Теперь я вспомнил кое-что еще.

— Погоди, Бронислава. Твоего предка ведь из Витебска в Псков перевезли, и бежал он уже из тамошней тюрьмы. Как писали: «Неизвестно куда отлучился». Точно-точно. Будто в лавочку за сигаретами.

— Вот и не коси под неуча, — недовольно ответила Славка. — А то: «Знать не знаю, ведать не ведаю».

Так я, кстати, никогда ей не говорил.

— И как в воду скрылся.

Вот это я ей в самом деле сказал.

— Не «как», а на самом деле, — ответила моя Слава. — Смотри!

Что уж она сделала — не знаю. Вроде как слегка повела рукой у меня перед глазами — и ночная темнота будто сделалась прозрачной и серебристой, как в канун полнолуния. Да это он и был — нет, серебряный таз уже выкатился в зенит и светил оттуда во всю свою силу…

Старый парк. Ветхий панский дом с обрушенной крышей. Следов пожара нет, но стены потемнели от плесени, крыша провалена посередке — снега тут много зимой выпадает. Как в популярной песне: позабыт, позаброшен, государственному восстановлению не подлежит. Ну, язва я такая, что поделать…

— Тут подвал имеется, — говорит за спиной невидимая Бронислава. — А в нем — потайной ход. Длиной в километр с добрым гаком. Ты как думаешь, мой дед зря сюда вернулся?
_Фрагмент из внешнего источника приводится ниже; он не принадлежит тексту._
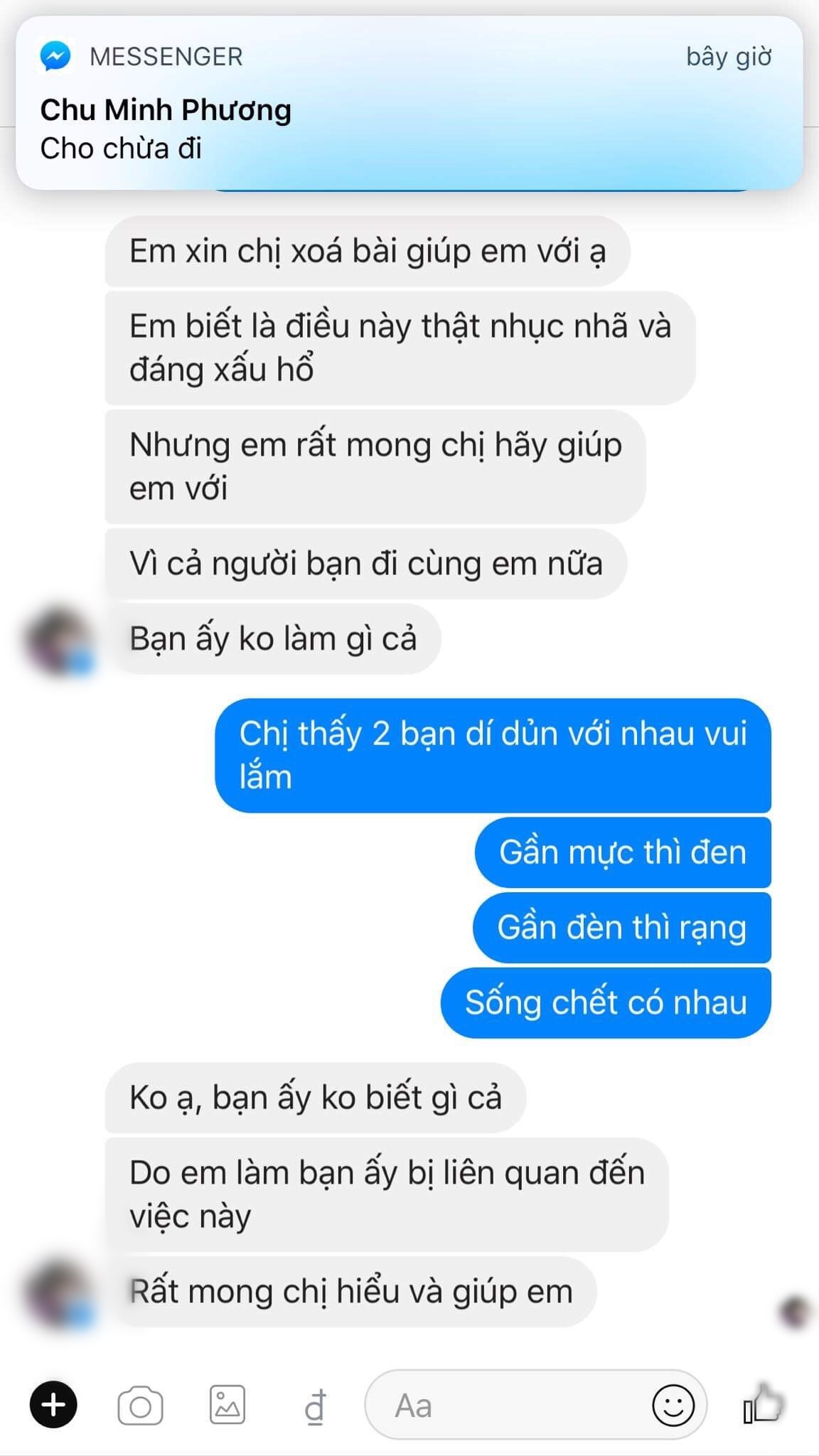Select the 'Gần đèn thì rạng' message
The height and width of the screenshot is (1456, 819).
click(x=622, y=927)
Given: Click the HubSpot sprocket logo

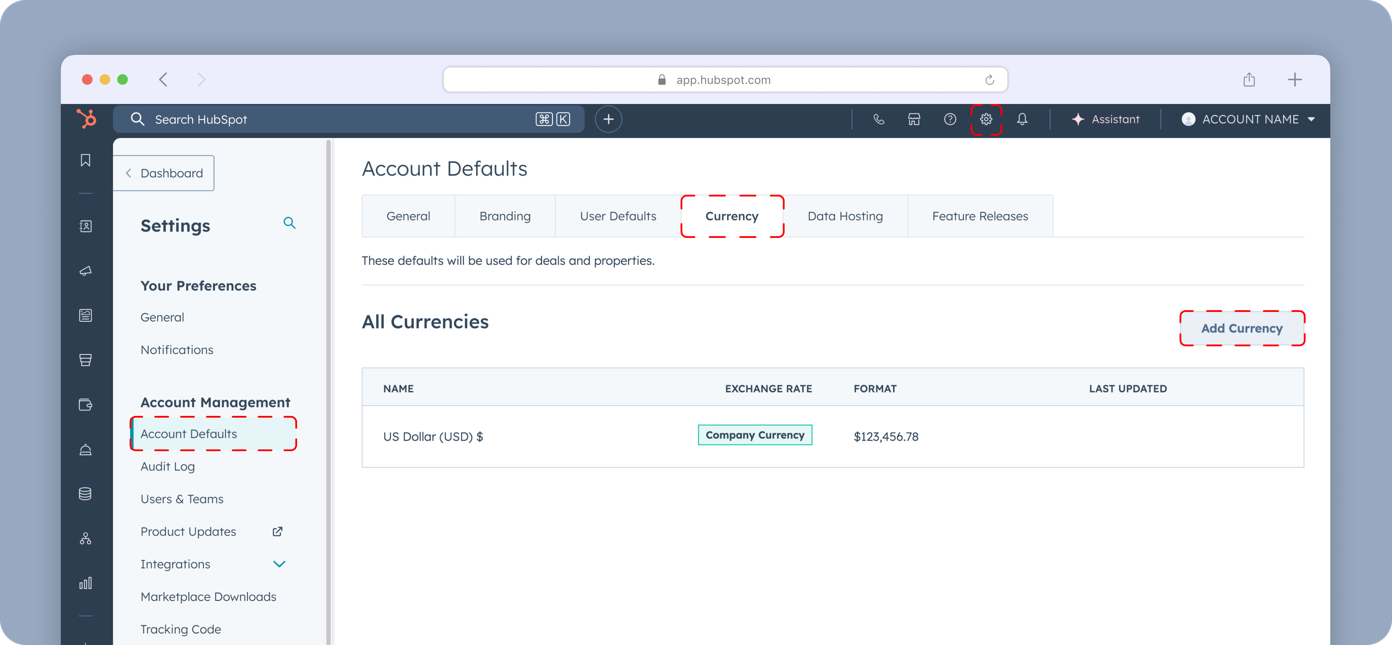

Ну конечно. Через всю страну пилил, чтобы главное разбойничье сокровище отрыть. Так я и сказал моей гидессе. Или подумал, а она угадала.

— Я же говорила тебе — не корыстен он был. Любил лишь добрых коней да отменное оружие.

— Я пан Ковальский… тьфу, Островский, а она — пани Островская, — перефразировал я Сенкевича.

— Саблю-баторовку, времен короля Стефана Батория, у него стражники еще в поместье Помарнацкого отобрали.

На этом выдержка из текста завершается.